Russian Resource Grammar 20110615

This is the first public release of the Russian Resource Grammar
(RRG), an HPSG for Russian developed at the DFKI Language Technology
Lab and Saarland University, Saarbrücken, Germany since 2009. The main
developers of the grammar are Tania Avgustinova and Yi Zhang.  The
development was partially supported by the DFG funded Cluster of
Excellence on "Multimodal Computing and Interaction" and Saarland
University.

The grammar is released under the LGPL-LR, a version of the LGPL
adapted for linguistic resources. See license.txt for details.

The grammar aims for broad coverage and precise analysis of Russian
mainly in the framework of HPSG, but also incorporating the general
cross-Slavic view as shown by the three-layer design: matrix.tdl,
slavic.tdl and russian.tdl.

Relevant publications to this release of the grammar are:

T.Avgustinova and Y.Zhang (2010) Conversion of a Russian dependency
treebank into HPSG derivations. Proceedings of the 9th International
Workshop on Treebanks and Linguistic Theories (TLT'9), Tartu, Estonia

T.Avgustinova and Y.Zhang (2009) Exploiting the Russian National
Corpus in the Development of a Russian Resource Grammar. Adaptation of
Language Resources and Technology to New Domains at the RANLP 2009
Conference, Borovets, Bulgaria

T.Avgustinova and Y.Zhang (2009) Parallel Grammar Engineering for
Slavic Languages. Workshop on Grammar Engineering Across Frameworks at
the ACL/IJCNLP 2009 Conference, Singapore


The grammar uses UTF-8 and Cyrillics for the lexicon encoding. The LUI
interface cannot display Cyrillic fonts properly. Use
(lkb::lui-shutdown) to switch back to the LKB CLIM interface.

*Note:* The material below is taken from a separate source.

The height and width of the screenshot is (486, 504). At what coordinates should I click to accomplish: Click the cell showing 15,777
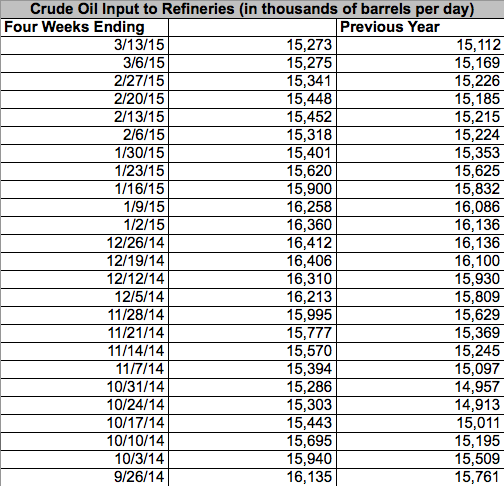click(253, 333)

The handling of morphology is currently achieved with an external
morphological analyzer (mystem,
http://company.yandex.ru/technology/mystem/) interfaced to LKB through
SPPP (http://wiki.delph-in.net/moin/LkbSppp).  A perl integration
script is developed to send the surface words to mystem, map the
morphological tags to the corresponding inflectional rules, and
package the results in the SPPP XML format. The script also handles
the necessary conversion of encoding. Mystem is using windows-1251
instead of UTF-8 for its I/O. The mapping rules between the mystem
tags and the inflectional lexical rules are defined in the file
mystem/mystem.mapping.

The integration works fine for both interactive parsing with LKB and
the profile processing in TSDB. However, due to the mono-directional
nature of mystem and SPPP mechanism, we can not generate inflected
words at the moment.

In the long run, we hope to replace the module to allow for
bidirectional processing. But in the meantime, mystem serves as
interim solution.

In using the mystem, we have noticed several problems with this
external morphological analyzer. For instance, numerous wrong analyses
are generated for nominative pronouns я(I-nom) and он(HE-nom).

For debugging purpose, one can print the variable
lkb::*sppp-input-buffer* from the LKB/CL prompt to see the actual
mystem analysis.



Last Modified: 2011-06-17